Partamos de un ejercicio de sinceridad por mi parte: me cae muy bien Andrea Levy. Me cae muy bien porque nunca me ha hecho nada por lo que tenga que opinar lo contrario. Entra a mi absurdo trapo en redes sociales, me pone de vez en cuando emojis con la carita que llora de risa, va al mismo bar que mi suegro y yo necesito bastante poco más para cogerle cariño a alguien. Soy así, compleja como el mecanismo de un botijo y osada como para que no sigan leyendo más allá de este párrafo.

Me cae muy bien porque sus enemigos en política con los que hablo se esfuerzan en no demonizarla, y mira que podrían. Como tras aquel episodio tan desacertado en el que destacó el collar de arte precolombino de una de las concejales de Más Madrid para salirse por la tangente en una Comisión de Cultura.

"Ojo, que para dar ese detalle hay que controlar mucho", me dijeron cuando yo buscaba cotillear acerca del asunto de ese día. Y así acabó la conversación. Suerte tiene, delegada, con esos enemigos tan discretos en Cibeles.

Quisiera decirle que debería ponerse a dieta en redes sociales y sobre todo contar hasta diez en su querencia irrefrenable a entrar en todos los trapos. Algo innecesario en la vida en general y en la política en particular. Sobre todo cuando se tiene el comodín de desearle un buen día al odiador de turno. Pero temo que me incluya en el pack de pesados paternalistas que se encargan de decirle a una mujer lo que tiene que hacer.

O lo que es peor: que me meta en el pack de comunistas, socialistas, progres y carcas. Y no quisiera morirme sin cumplir con una de mis fantasías: acabar la noche cantando con ella 'Bandido' de Azúcar Moreno en un karaoke. Claro que también me vale Isabel Díaz-Ayuso, siempre que ambas me dejen ser Encarna.

No me gusta, por ejemplo, que parezca estar siempre a la defensiva, con el gatillo fácil ante la mínima crítica, porque siempre me preguntaré por qué no ocupa el tiempo en hacer otras cosas que tienen que ver con su concejalía. Cosas que incluyen, por ejemplo, elaborar una ruta de los mejores torreznos de la ciudad.

Me gusta que Levy diga "Madrit" porque es la prueba más evidente de que esta ciudad acoge. Me inquieta siempre que en sus intervenciones se muestre tensa, como en permanente estado de prueba, mirando la chuleta y mojándose permanentemente los labios, mientras su jefe, el alcalde que han decidido los vecinos y los pactos que sea alcalde, no necesite papeles para mostrarse como es, más rápido y brillante que otros. Aunque a veces, también, le pierda lo de sobrarse.

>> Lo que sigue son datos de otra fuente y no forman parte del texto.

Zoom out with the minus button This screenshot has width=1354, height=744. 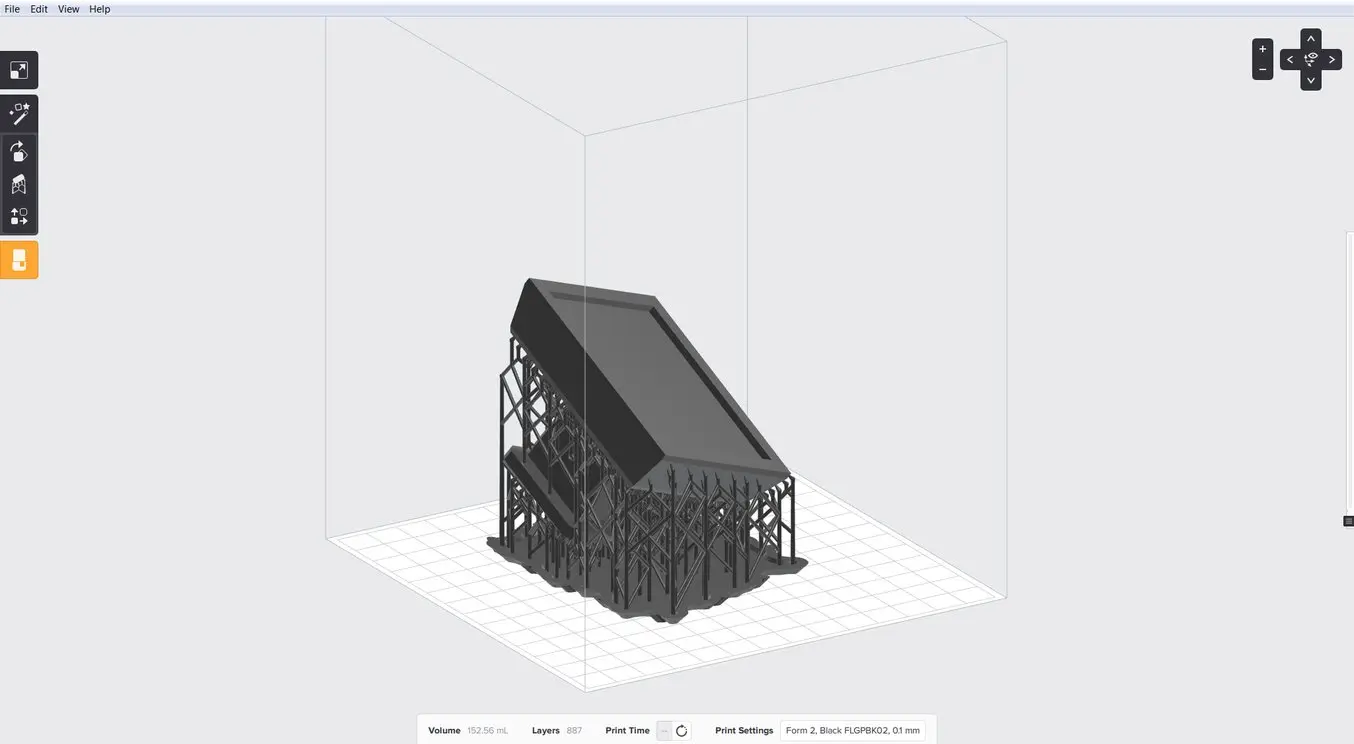click(1262, 70)
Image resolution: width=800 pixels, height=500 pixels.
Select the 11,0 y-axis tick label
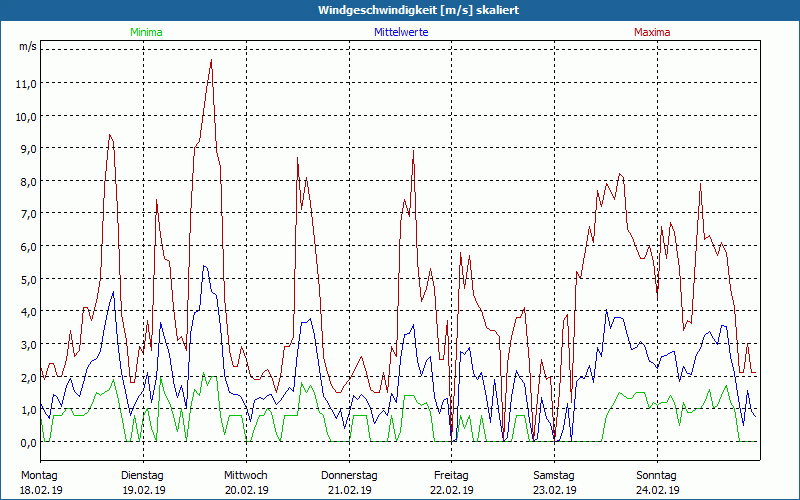[x=27, y=84]
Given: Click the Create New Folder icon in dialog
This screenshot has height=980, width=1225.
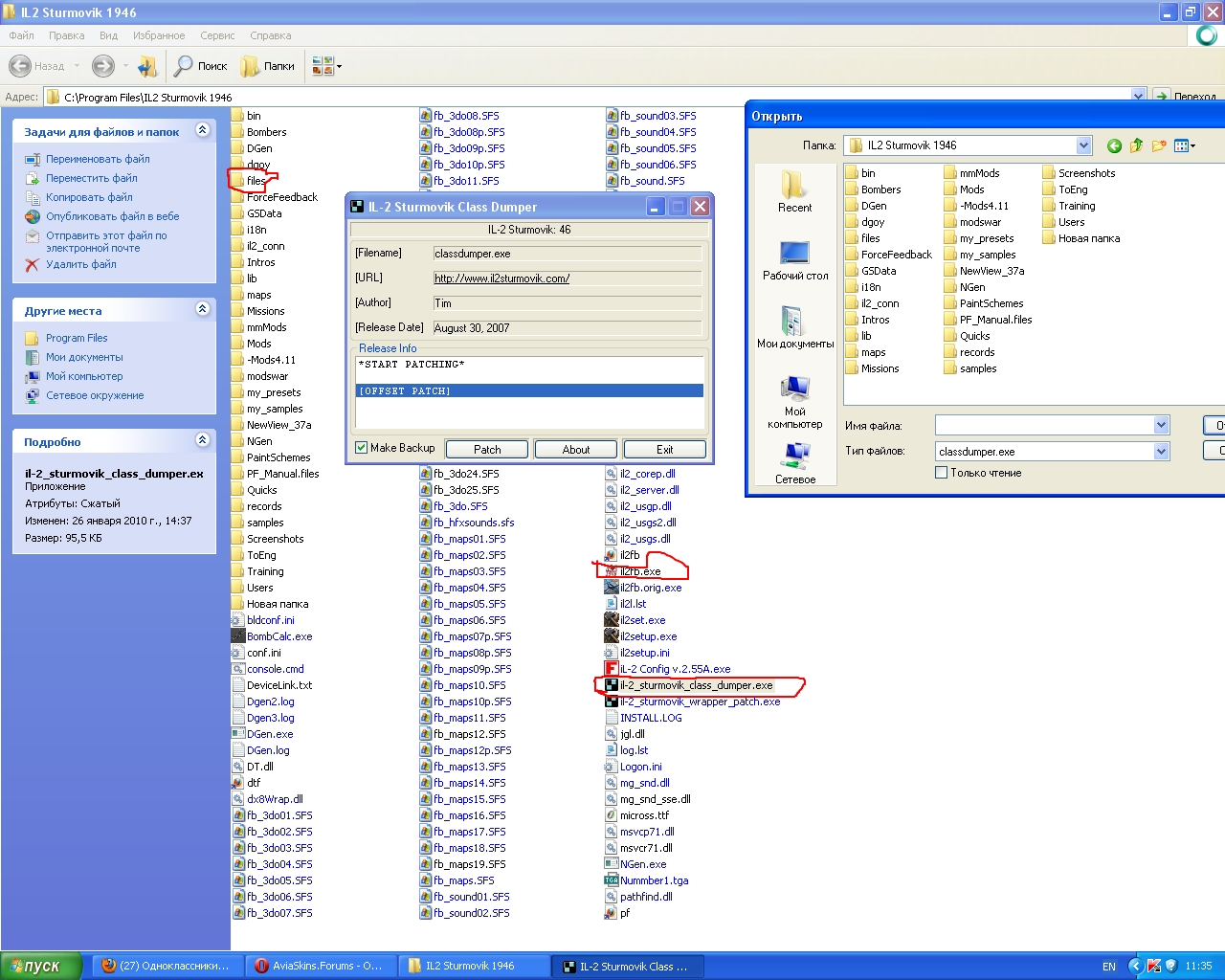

Me gusta su colección de zapatos y que cada domingo se marque un video con recomendaciones. Me gusta que salga haciendo el ganso, recibiendo a los pajes reales, y que le guste el traperío y la institución, tanto como para salir vestida de Ágatha Ruiz de la Prada y querer hacernos creer que va minimalista. Me gusta permanecer ajena, con ella y con otros animales políticos, a los rumores malignos que les rodean. No lo hago tanto por crédula, sino porque no creo en los seres de luz ni en los currículos sin mancha.

No me gusta que utilice los fueguecitos que a veces ella misma se encarga de encender y que peque de cierto tremendismo, como meter en un jardín a Ibán García, un señor socialista educado y discreto hasta el extremo, convirtiéndolo a su pesar en protagonista de una noticia. Me hace gracia que admire tanto a su jefe, algo tan poco español salvo en casos de extrema necesidad o peloteo.

Tiene una la sensación de que Levy ha venido a este mundo a pasárselo bien, ya sea en política o como tornera fresadora. Ha ido a topar a un partido en el que a ratos chirrías y a ratos encajas. Donde a veces parece sospechosamente moderna y en otras ocasiones encaja como un guante. Un poco Nick Cave y otro tanto Don Patricio.

Ha ido a gobernar en una época en la que la pandemia y la crispación lo fagocitan casi todo. Mucho más que el baile y el buen rollo. Pero no se trata de amargarse, sino de disimular. Sobre todo en redes sociales.